▶ [WRITTEN EXERCISE 1] In the entries, update the part that opens with the line containing "[email] (120, 835)" and closes with the line containing "2021年11月 (592, 1503)": swap "Return to Homepage" for "Back to Home" and keep everything else the same. Leave the pictures out of your answer.

This is the third in a series of articles analysing specific features of the digital and competition reforms contained in the recently published Digital Markets, Competition and Consumers Bill (the Bill). It follows our first in the series which looked specifically at merger control changes (available here) and our update on which entities will be in scope as “SMS firms” (available here). For our initial ‘first impressions’ overview of the reforms introduced by the Bill, please click here.
We examine below the powers the regulator will have available in order to regulate firms with ‘strategic market status’ (SMS). The UK Competition and Markets Authority (CMA), and more specifically the Digital Markets Unit (DMU) housed within the CMA, will have a powerful new toolkit to pre-emptively regulate firms designated as having SMS. The purpose of this new ex ante regulatory regime is to address criticisms that competition law previously provided too little too late.
Once a firm is designated as having SMS, the CMA has the power to impose conduct requirements directing how it can behave on the market and aimed at tackling the effects of its market power. The CMA can also impose pro-competition interventions (PCIs) where it considers appropriate – these are wide and potentially intrusive powers aimed at addressing the root cause of the firm’s market power. We consider each of these in more detail below.
Conduct requirements
Once a firm has been designated as having SMS, the CMA will be able to impose bespoke conduct requirements on it. Conduct requirements will manage the effects of market power by setting out how firms are expected to behave in respect of the specific activities in which they are designated with SMS status.
The CMA will be able to impose a conduct requirement on an SMS firm simply by giving it written notice (subject to the public consultation requirements described below). This written notice will identify the conduct requirement, the digital activity to which it relates, and the objective of the requirement. Conduct requirements will also be made public as soon as they have been provided to the SMS firm.
Aim of conduct requirements
Conduct requirements must further one (or more) of three objectives:
- Fair dealing – ensuring users (or potential users) of a relevant digital activity are (i) treated fairly, and (ii) able to interact with the SMS firm on reasonable terms;
- Open choices – ensuring users can choose freely and easily between the services or digital content provided by the SMS firm, and those provided by its competitors; and
- Trust and transparency – ensuring users have the information they need to (i) understand the services or digital content provided by the SMS firm (including the terms on which they are provided) and (ii) make properly informed decisions about whether and how they interact with the SMS firm.

▶ [WRITTEN EXERCISE 2] Continue the article on the Digital Markets, Competition and Consumers Bill from the point where it stops.

▶ [EXTRACTED DATA]
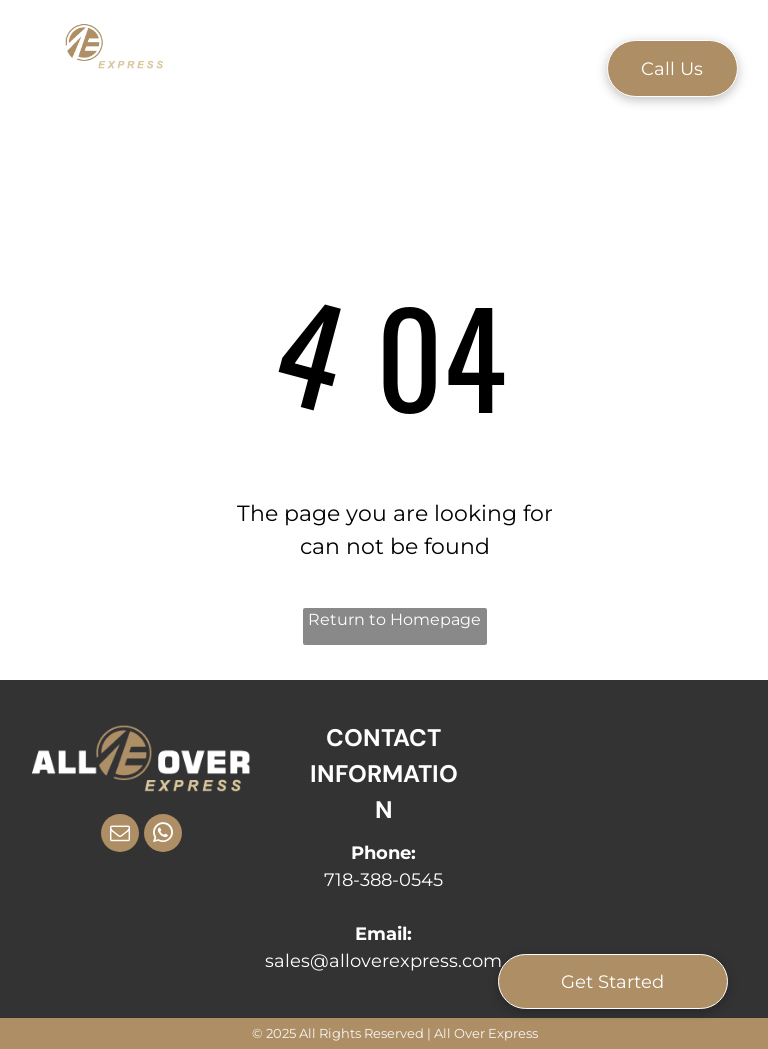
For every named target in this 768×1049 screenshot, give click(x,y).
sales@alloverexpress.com (383, 961)
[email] (120, 835)
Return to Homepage (394, 619)
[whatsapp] (163, 835)
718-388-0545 (383, 880)
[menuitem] (265, 67)
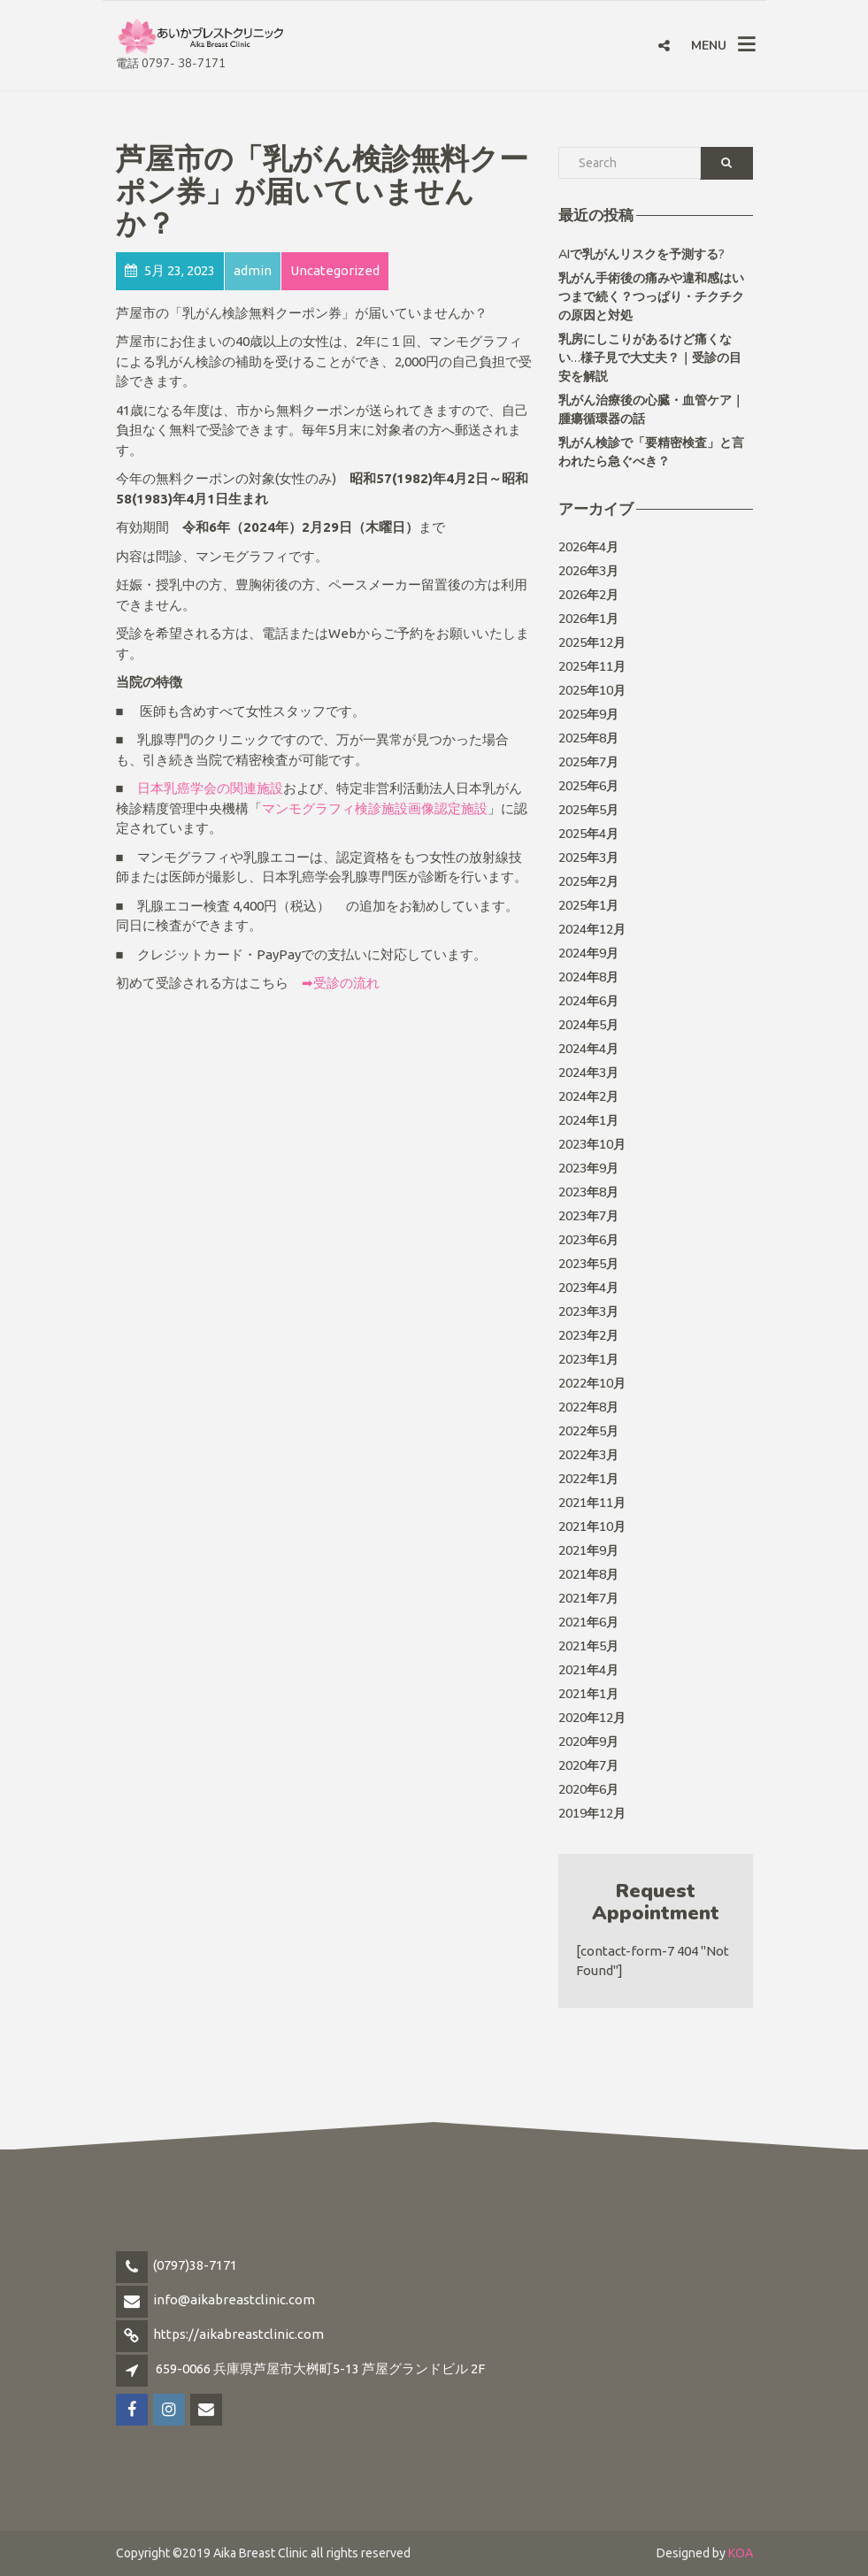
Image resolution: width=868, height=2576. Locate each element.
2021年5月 (588, 1646)
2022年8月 (588, 1407)
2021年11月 (592, 1503)
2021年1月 (588, 1694)
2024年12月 (592, 929)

▶ [EXERCISE RESPONSE 1]
[email] (120, 835)
Back to Home (394, 619)
[whatsapp] (163, 835)
718-388-0545 (383, 880)
[menuitem] (265, 67)
Image resolution: width=868, height=2576. Locate each element.
2021年5月 (588, 1646)
2022年8月 (588, 1407)
2021年11月 (592, 1503)

▶ [EXERCISE RESPONSE 2]
Types of requirements which can be imposed
The Bill contains a long list of the sorts of conduct requirements the CMA will be able to impose on SMS firms. These include:
- requirements to act in a certain way (e.g. to trade on fair and reasonable terms, to have effective processes in place for handling complaints and disputes, and to provide clear, relevant and accessible information about the SMS firm’s activities to users); as well as
- requirements not to act in a certain way (e.g. not to apply discriminatory terms or conditions of use, not to ‘self-preference’ i.e. use their market position to treat the SMS firm’s own products / services more favourably than those of other firms, not to carry on other activities in a way that is likely to increase market power materially, and not to use data unfairly).
The breadth of the above categories will effectively give the DMU a wide discretion to formulate conduct requirements. However, generally conduct requirements are more likely to regulate existing products and offerings, rather than to introduce material changes in an SMS firm’s business model. (These would be more likely be the preserve of PCIs – see further below.)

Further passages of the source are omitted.